People without children tend to have more socially liberal views despite ageing

Kate Ng
Wednesday 07 September 2022 13:07 BST
(Getty Images)

People who have children have a tendency to become more socially conservative compared to people who don’t, a study has found.

It is often thought that people’s views become more right-wing as they get older, but researchers have found that this may not be the case.

The study sought to understand how divisive attitudes on issues including abortion, immigration and sex arise.

Researchers from the University of Pennsylvania initially theorised that people who are “more invested in parental care” may lean more towards conservative policies and values.

As part of the study, they surveyed 2,610 people from across 10 countries and found evidence that people who are already parents or who want to become parents “are associated with increased social conservatism around the globe”.

However, people who do not have children consistently held more liberal views as they got older.

Professor Nicholas Kerry, co-author of the study, told Newsweek that the findings contradict the common belief that people tend to become more conservative with age.

“This belief is captured by the expression that, ‘Whoever is not a liberal at 20 has no heart, and whoever is not a conservative at 30 has no brain’,” he said.
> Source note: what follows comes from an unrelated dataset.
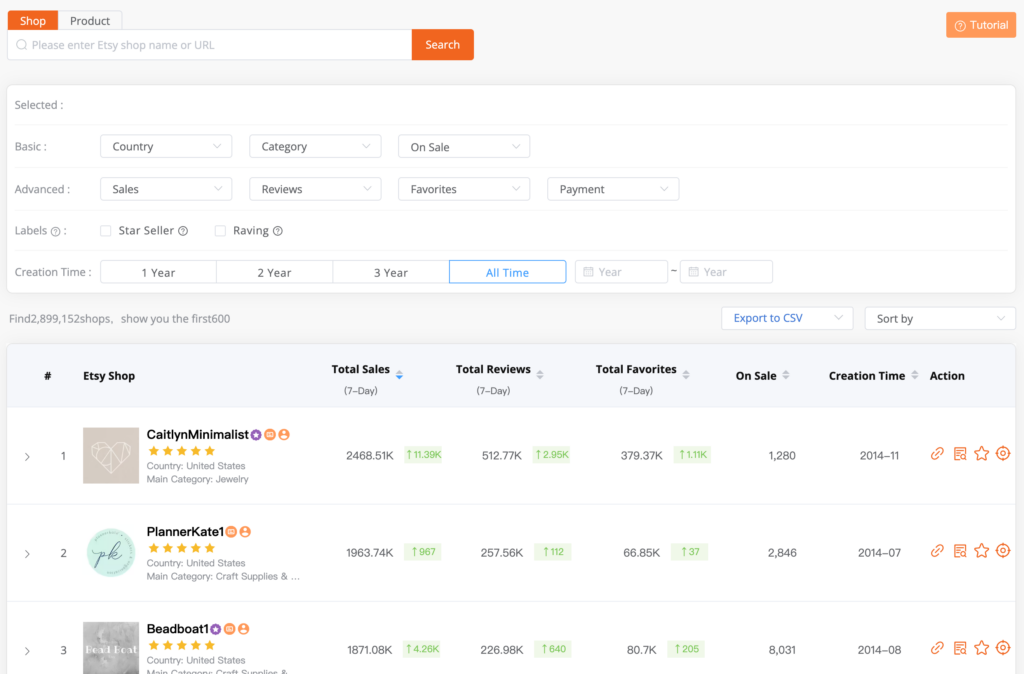Click the Etsy shop name search field
Viewport: 1024px width, 674px height.
(x=210, y=45)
“In fact, when you statistically control for the effects of parenthood, older people are no more socially conservative than younger people.”

The study, published in Proceedings of the Royal Society journal, also noted that with global fertility rates decreasing steadily since 1950, this could lead to a more liberal future.
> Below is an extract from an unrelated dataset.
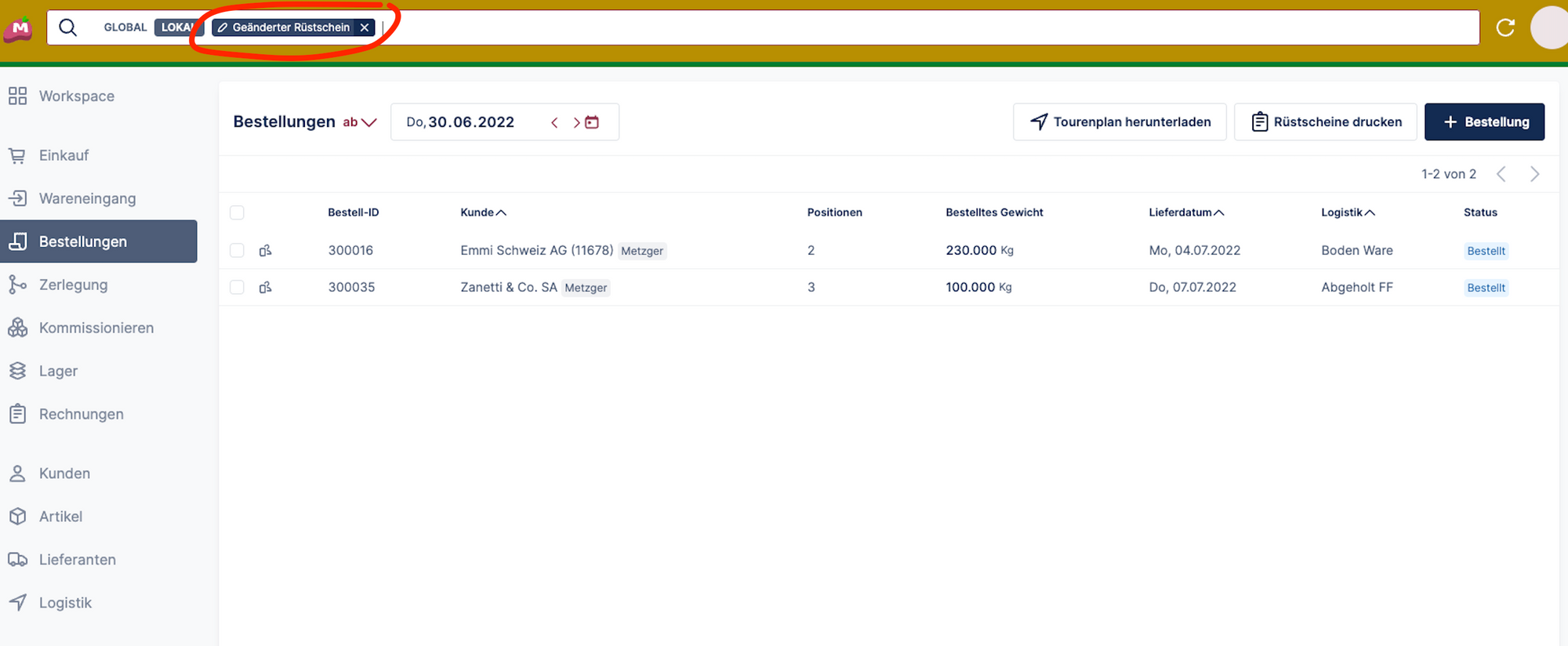Click the Rüstscheine drucken button
Viewport: 1568px width, 646px height.
(1325, 122)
“Given that birth rates are declining in most of the world – but increasing sharply in some regions – the current findings could have profound implications for the political landscape of the future,” the authors wrote.

“Specifically, our findings would suggest that global increases in childlessness could potentially contribute to a process of liberalisation on social issues.”

However, Professor Paul Higgins of University College London warned that the study’s shortcoming is that it reduces political leanings to a very specific set of personal experiences.

He told The Guardian that the study does not take the changes of later life into account or consider the effects of changes in society and social roles.

Prof Kerry added that despite the findings, it should be understood that political attitudes are “at least partly” the result of a person at a particular stage in life.

Understanding this can help people “understand that their own views might change sometimes too” due to having different priorities, and “not just because we have some special insight into the objective truth”, he said.